What needs to be done |
Display each line of the listing that contains the string "height". Case counts.

Material to process |
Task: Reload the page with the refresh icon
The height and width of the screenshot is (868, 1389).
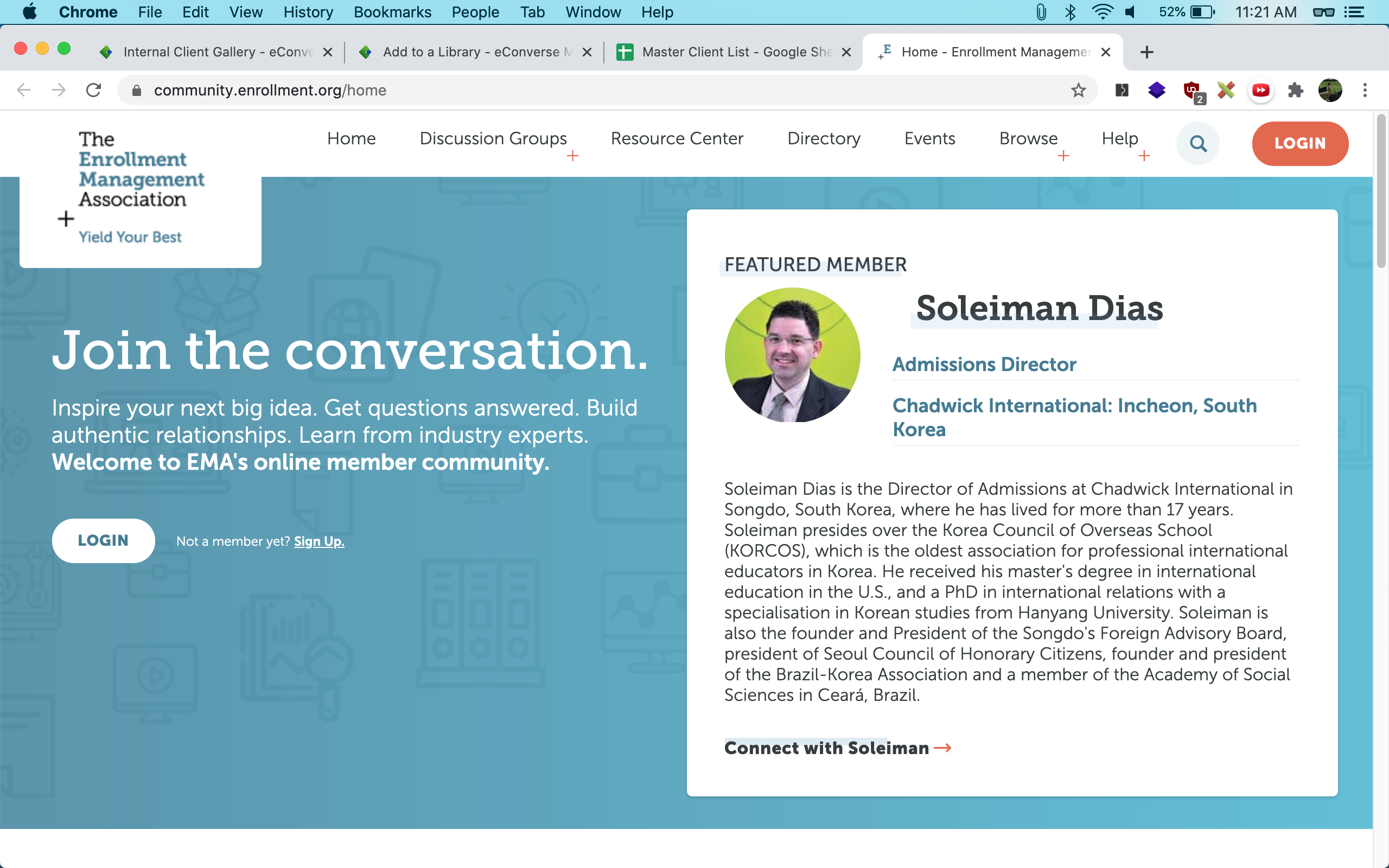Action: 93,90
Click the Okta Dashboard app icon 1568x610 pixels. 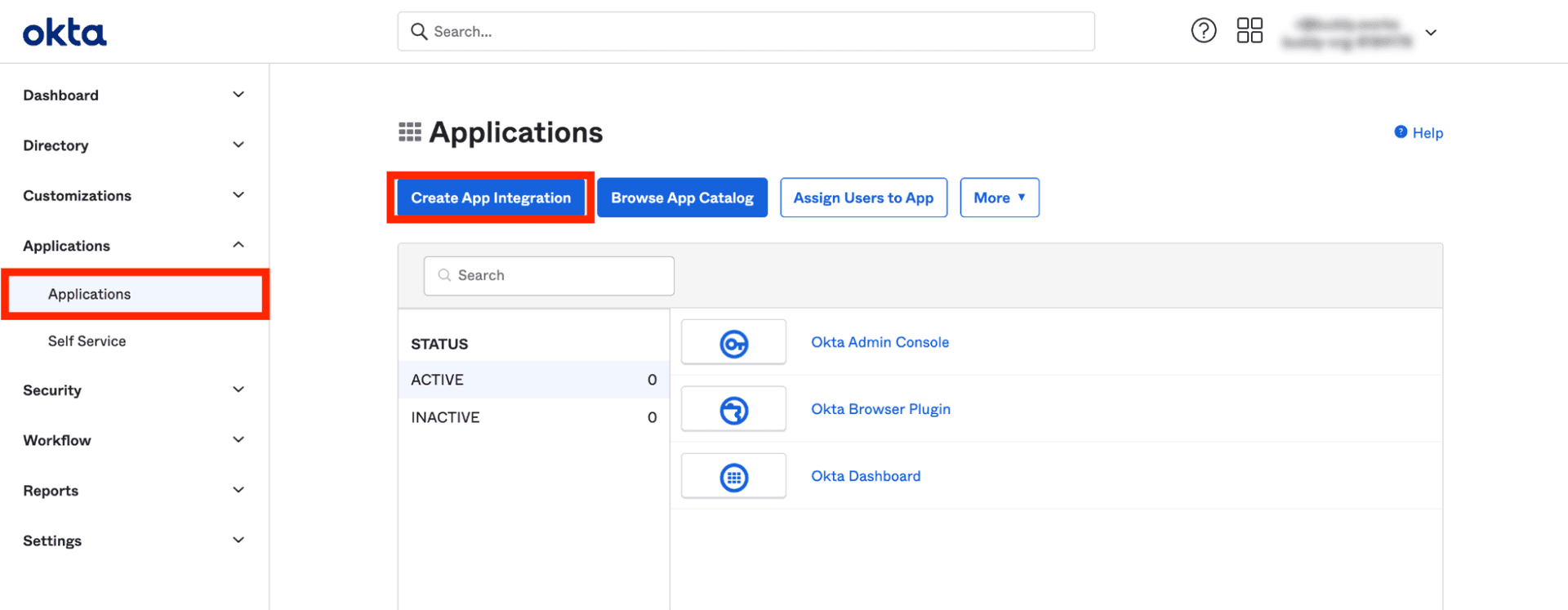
...
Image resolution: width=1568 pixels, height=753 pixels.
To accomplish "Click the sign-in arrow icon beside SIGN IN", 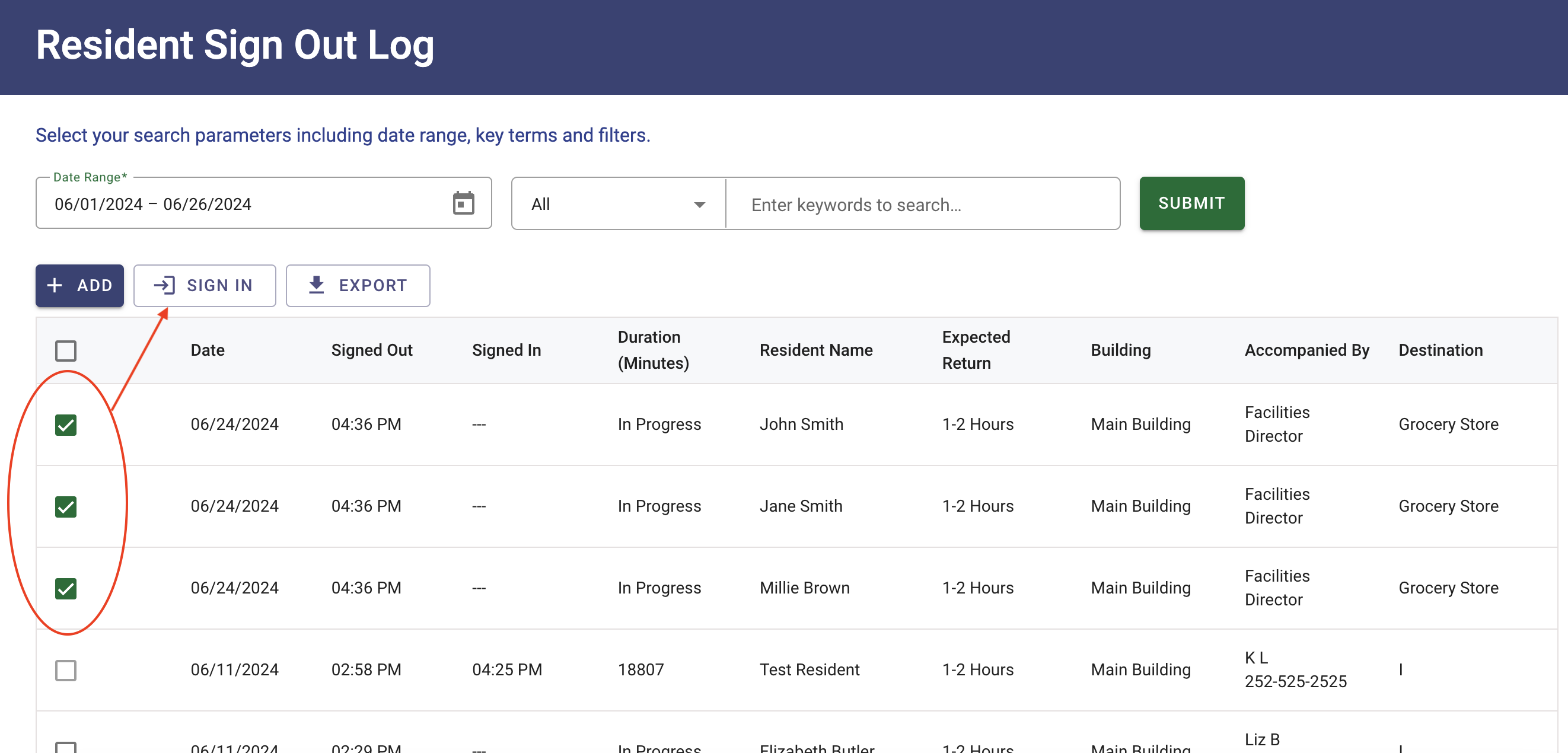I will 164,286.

Task answer |
The height and width of the screenshot is (868, 1389).
Image resolution: width=1568 pixels, height=753 pixels.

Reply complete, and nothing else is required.